:: Exercise materials ::
# # # # # # #
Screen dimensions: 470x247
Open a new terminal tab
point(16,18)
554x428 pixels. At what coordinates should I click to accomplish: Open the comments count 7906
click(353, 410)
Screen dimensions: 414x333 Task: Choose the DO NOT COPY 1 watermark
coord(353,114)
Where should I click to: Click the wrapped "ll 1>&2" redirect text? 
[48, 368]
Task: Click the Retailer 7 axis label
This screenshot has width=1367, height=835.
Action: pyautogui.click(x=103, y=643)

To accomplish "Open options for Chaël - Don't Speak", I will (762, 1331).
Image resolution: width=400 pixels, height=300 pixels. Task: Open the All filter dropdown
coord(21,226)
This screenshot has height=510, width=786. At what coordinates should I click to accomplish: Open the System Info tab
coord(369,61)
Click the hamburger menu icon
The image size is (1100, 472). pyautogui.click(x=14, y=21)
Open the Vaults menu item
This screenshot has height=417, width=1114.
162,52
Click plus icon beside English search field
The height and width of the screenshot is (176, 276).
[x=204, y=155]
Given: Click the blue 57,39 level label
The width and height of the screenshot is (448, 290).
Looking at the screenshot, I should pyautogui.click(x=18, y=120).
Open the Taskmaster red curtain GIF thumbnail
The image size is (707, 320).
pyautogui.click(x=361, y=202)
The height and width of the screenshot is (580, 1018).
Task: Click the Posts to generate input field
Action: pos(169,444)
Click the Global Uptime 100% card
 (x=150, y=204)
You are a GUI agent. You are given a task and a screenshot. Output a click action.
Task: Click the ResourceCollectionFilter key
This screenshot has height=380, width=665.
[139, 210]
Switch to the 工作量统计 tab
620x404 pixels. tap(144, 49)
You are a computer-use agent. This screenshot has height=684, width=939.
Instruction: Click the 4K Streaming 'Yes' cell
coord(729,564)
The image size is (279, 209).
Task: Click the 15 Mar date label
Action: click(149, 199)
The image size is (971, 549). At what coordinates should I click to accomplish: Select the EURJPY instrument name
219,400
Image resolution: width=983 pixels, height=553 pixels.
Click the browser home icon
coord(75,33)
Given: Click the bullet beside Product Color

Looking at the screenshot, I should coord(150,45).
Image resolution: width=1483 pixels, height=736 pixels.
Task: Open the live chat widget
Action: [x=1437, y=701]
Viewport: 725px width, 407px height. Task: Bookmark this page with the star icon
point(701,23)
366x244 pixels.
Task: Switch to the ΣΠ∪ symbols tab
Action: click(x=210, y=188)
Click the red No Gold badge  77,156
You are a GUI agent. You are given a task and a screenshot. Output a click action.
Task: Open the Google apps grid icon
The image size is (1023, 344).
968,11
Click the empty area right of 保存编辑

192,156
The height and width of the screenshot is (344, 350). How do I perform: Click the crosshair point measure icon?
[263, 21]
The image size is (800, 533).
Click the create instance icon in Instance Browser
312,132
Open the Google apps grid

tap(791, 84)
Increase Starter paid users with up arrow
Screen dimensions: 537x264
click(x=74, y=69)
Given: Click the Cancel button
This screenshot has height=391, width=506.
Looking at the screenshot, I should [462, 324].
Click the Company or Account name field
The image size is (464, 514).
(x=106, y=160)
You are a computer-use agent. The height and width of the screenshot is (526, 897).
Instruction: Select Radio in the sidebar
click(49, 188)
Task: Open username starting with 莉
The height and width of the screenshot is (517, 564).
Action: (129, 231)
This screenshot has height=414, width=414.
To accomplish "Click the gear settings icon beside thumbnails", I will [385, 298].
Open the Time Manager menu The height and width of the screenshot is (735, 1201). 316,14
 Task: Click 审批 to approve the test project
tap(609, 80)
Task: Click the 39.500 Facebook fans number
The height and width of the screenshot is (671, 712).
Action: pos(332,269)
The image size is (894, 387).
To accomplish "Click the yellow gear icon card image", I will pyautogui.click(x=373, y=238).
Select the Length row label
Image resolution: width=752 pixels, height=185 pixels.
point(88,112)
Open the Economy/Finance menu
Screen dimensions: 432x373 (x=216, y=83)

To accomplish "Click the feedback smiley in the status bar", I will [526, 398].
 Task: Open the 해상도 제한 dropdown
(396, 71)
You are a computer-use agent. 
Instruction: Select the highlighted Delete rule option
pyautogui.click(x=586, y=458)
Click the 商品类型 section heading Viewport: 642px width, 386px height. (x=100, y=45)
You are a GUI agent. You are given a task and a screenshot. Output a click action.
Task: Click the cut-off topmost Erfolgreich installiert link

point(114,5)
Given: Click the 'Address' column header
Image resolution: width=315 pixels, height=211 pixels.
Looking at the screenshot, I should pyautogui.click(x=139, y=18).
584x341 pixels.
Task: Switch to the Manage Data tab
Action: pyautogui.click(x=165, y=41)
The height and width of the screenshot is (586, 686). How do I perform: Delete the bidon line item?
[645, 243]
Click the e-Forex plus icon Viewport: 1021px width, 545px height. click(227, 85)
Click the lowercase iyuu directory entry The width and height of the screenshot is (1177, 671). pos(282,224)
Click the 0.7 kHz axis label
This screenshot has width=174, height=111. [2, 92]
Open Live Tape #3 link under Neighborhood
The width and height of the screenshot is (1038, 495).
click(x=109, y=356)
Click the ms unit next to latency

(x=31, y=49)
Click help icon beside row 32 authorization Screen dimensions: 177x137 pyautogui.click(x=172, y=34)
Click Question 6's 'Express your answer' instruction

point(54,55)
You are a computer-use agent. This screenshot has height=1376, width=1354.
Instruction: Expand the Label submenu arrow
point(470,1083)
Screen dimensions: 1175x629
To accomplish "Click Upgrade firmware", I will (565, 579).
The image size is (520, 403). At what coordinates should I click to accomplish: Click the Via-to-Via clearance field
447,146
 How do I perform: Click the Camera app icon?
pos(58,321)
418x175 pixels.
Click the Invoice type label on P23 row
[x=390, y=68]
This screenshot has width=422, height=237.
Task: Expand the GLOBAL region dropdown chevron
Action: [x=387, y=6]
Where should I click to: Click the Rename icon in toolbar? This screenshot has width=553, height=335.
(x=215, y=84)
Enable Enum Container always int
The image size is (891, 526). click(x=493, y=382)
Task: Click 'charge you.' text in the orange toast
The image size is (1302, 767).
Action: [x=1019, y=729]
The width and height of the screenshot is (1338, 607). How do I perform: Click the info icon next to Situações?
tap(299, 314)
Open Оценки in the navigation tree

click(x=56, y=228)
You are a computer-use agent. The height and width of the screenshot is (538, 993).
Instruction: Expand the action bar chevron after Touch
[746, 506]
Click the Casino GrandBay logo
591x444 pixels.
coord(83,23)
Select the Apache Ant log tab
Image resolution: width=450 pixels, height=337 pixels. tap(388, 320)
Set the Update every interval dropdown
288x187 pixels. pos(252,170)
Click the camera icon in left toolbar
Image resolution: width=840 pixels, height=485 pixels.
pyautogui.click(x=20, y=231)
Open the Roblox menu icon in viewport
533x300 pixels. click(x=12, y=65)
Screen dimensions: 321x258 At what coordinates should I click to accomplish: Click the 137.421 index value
# # # # # # #
:: Task to carry out ::
Each entry in the data should be restated exactly as it was written.

:: Solution to this problem ::
Screen dimensions: 470x247
Open a new terminal tab
point(16,18)
554x428 pixels. At what coordinates should I click to accomplish: Open the comments count 7906
click(353, 410)
Screen dimensions: 414x333 Task: Choose the DO NOT COPY 1 watermark
coord(353,114)
Where should I click to: Click the wrapped "ll 1>&2" redirect text? 
[48, 368]
Task: Click the Retailer 7 axis label
This screenshot has width=1367, height=835.
Action: pyautogui.click(x=103, y=643)

To accomplish "Open options for Chaël - Don't Speak", I will (762, 1331).
Image resolution: width=400 pixels, height=300 pixels. Task: Open the All filter dropdown
coord(21,226)
This screenshot has height=510, width=786. At what coordinates should I click to accomplish: Open the System Info tab
coord(369,61)
Click the hamburger menu icon
The image size is (1100, 472). pyautogui.click(x=14, y=21)
Open the Vaults menu item
This screenshot has height=417, width=1114.
162,52
Click plus icon beside English search field
The height and width of the screenshot is (176, 276).
[x=204, y=155]
Given: Click the blue 57,39 level label
The width and height of the screenshot is (448, 290).
Looking at the screenshot, I should pyautogui.click(x=18, y=120).
Open the Taskmaster red curtain GIF thumbnail
The image size is (707, 320).
pyautogui.click(x=361, y=202)
The height and width of the screenshot is (580, 1018).
Task: Click the Posts to generate input field
Action: pos(169,444)
Click the Global Uptime 100% card
 (x=150, y=204)
You are a GUI agent. You are given a task and a screenshot. Output a click action.
Task: Click the ResourceCollectionFilter key
This screenshot has height=380, width=665.
[139, 210]
Switch to the 工作量统计 tab
620x404 pixels. tap(144, 49)
You are a computer-use agent. This screenshot has height=684, width=939.
Instruction: Click the 4K Streaming 'Yes' cell
coord(729,564)
The image size is (279, 209).
Task: Click the 15 Mar date label
Action: click(149, 199)
The image size is (971, 549). At what coordinates should I click to accomplish: Select the EURJPY instrument name
219,400
Image resolution: width=983 pixels, height=553 pixels.
Click the browser home icon
coord(75,33)
Given: Click the bullet beside Product Color

Looking at the screenshot, I should coord(150,45).
Image resolution: width=1483 pixels, height=736 pixels.
Task: Open the live chat widget
Action: [x=1437, y=701]
Viewport: 725px width, 407px height. Task: Bookmark this page with the star icon
point(701,23)
366x244 pixels.
Task: Switch to the ΣΠ∪ symbols tab
Action: click(x=210, y=188)
Click the red No Gold badge  77,156
You are a GUI agent. You are given a task and a screenshot. Output a click action.
Task: Open the Google apps grid icon
The image size is (1023, 344).
968,11
Click the empty area right of 保存编辑

192,156
The height and width of the screenshot is (344, 350). How do I perform: Click the crosshair point measure icon?
[263, 21]
The image size is (800, 533).
Click the create instance icon in Instance Browser
312,132
Open the Google apps grid

tap(791, 84)
Increase Starter paid users with up arrow
Screen dimensions: 537x264
click(x=74, y=69)
Given: Click the Cancel button
This screenshot has height=391, width=506.
Looking at the screenshot, I should [462, 324].
Click the Company or Account name field
The image size is (464, 514).
(x=106, y=160)
You are a computer-use agent. The height and width of the screenshot is (526, 897).
Instruction: Select Radio in the sidebar
click(49, 188)
Task: Open username starting with 莉
The height and width of the screenshot is (517, 564).
Action: (129, 231)
This screenshot has height=414, width=414.
To accomplish "Click the gear settings icon beside thumbnails", I will [385, 298].
Open the Time Manager menu The height and width of the screenshot is (735, 1201). 316,14
 Task: Click 审批 to approve the test project
tap(609, 80)
Task: Click the 39.500 Facebook fans number
The height and width of the screenshot is (671, 712).
Action: pos(332,269)
The image size is (894, 387).
To accomplish "Click the yellow gear icon card image", I will pyautogui.click(x=373, y=238).
Select the Length row label
Image resolution: width=752 pixels, height=185 pixels.
point(88,112)
Open the Economy/Finance menu
Screen dimensions: 432x373 (x=216, y=83)

To accomplish "Click the feedback smiley in the status bar", I will [526, 398].
 Task: Open the 해상도 제한 dropdown
(396, 71)
You are a computer-use agent. 
Instruction: Select the highlighted Delete rule option
pyautogui.click(x=586, y=458)
Click the 商品类型 section heading Viewport: 642px width, 386px height. (x=100, y=45)
You are a GUI agent. You are given a task and a screenshot. Output a click action.
Task: Click the cut-off topmost Erfolgreich installiert link

point(114,5)
Given: Click the 'Address' column header
Image resolution: width=315 pixels, height=211 pixels.
Looking at the screenshot, I should pyautogui.click(x=139, y=18).
584x341 pixels.
Task: Switch to the Manage Data tab
Action: pyautogui.click(x=165, y=41)
The height and width of the screenshot is (586, 686). How do I perform: Delete the bidon line item?
[645, 243]
Click the e-Forex plus icon Viewport: 1021px width, 545px height. click(227, 85)
Click the lowercase iyuu directory entry The width and height of the screenshot is (1177, 671). pos(282,224)
Click the 0.7 kHz axis label
This screenshot has width=174, height=111. [2, 92]
Open Live Tape #3 link under Neighborhood
The width and height of the screenshot is (1038, 495).
click(x=109, y=356)
Click the ms unit next to latency

(x=31, y=49)
Click help icon beside row 32 authorization Screen dimensions: 177x137 pyautogui.click(x=172, y=34)
Click Question 6's 'Express your answer' instruction

point(54,55)
You are a computer-use agent. This screenshot has height=1376, width=1354.
Instruction: Expand the Label submenu arrow
point(470,1083)
Screen dimensions: 1175x629
To accomplish "Click Upgrade firmware", I will (565, 579).
The image size is (520, 403). At what coordinates should I click to accomplish: Click the Via-to-Via clearance field
447,146
 How do I perform: Click the Camera app icon?
pos(58,321)
418x175 pixels.
Click the Invoice type label on P23 row
[x=390, y=68]
This screenshot has width=422, height=237.
Task: Expand the GLOBAL region dropdown chevron
Action: [x=387, y=6]
Where should I click to: Click the Rename icon in toolbar? This screenshot has width=553, height=335.
(x=215, y=84)
Enable Enum Container always int
The image size is (891, 526). click(x=493, y=382)
Task: Click 'charge you.' text in the orange toast
The image size is (1302, 767).
Action: [x=1019, y=729]
The width and height of the screenshot is (1338, 607). How do I perform: Click the info icon next to Situações?
tap(299, 314)
Open Оценки in the navigation tree

click(x=56, y=228)
You are a computer-use agent. The height and width of the screenshot is (538, 993).
Instruction: Expand the action bar chevron after Touch
[746, 506]
Click the Casino GrandBay logo
591x444 pixels.
coord(83,23)
Select the Apache Ant log tab
Image resolution: width=450 pixels, height=337 pixels. tap(388, 320)
Set the Update every interval dropdown
288x187 pixels. pos(252,170)
Click the camera icon in left toolbar
Image resolution: width=840 pixels, height=485 pixels.
pyautogui.click(x=20, y=231)
Open the Roblox menu icon in viewport
533x300 pixels. click(x=12, y=65)
Screen dimensions: 321x258 At what coordinates should I click to accomplish: Click the 137.421 index value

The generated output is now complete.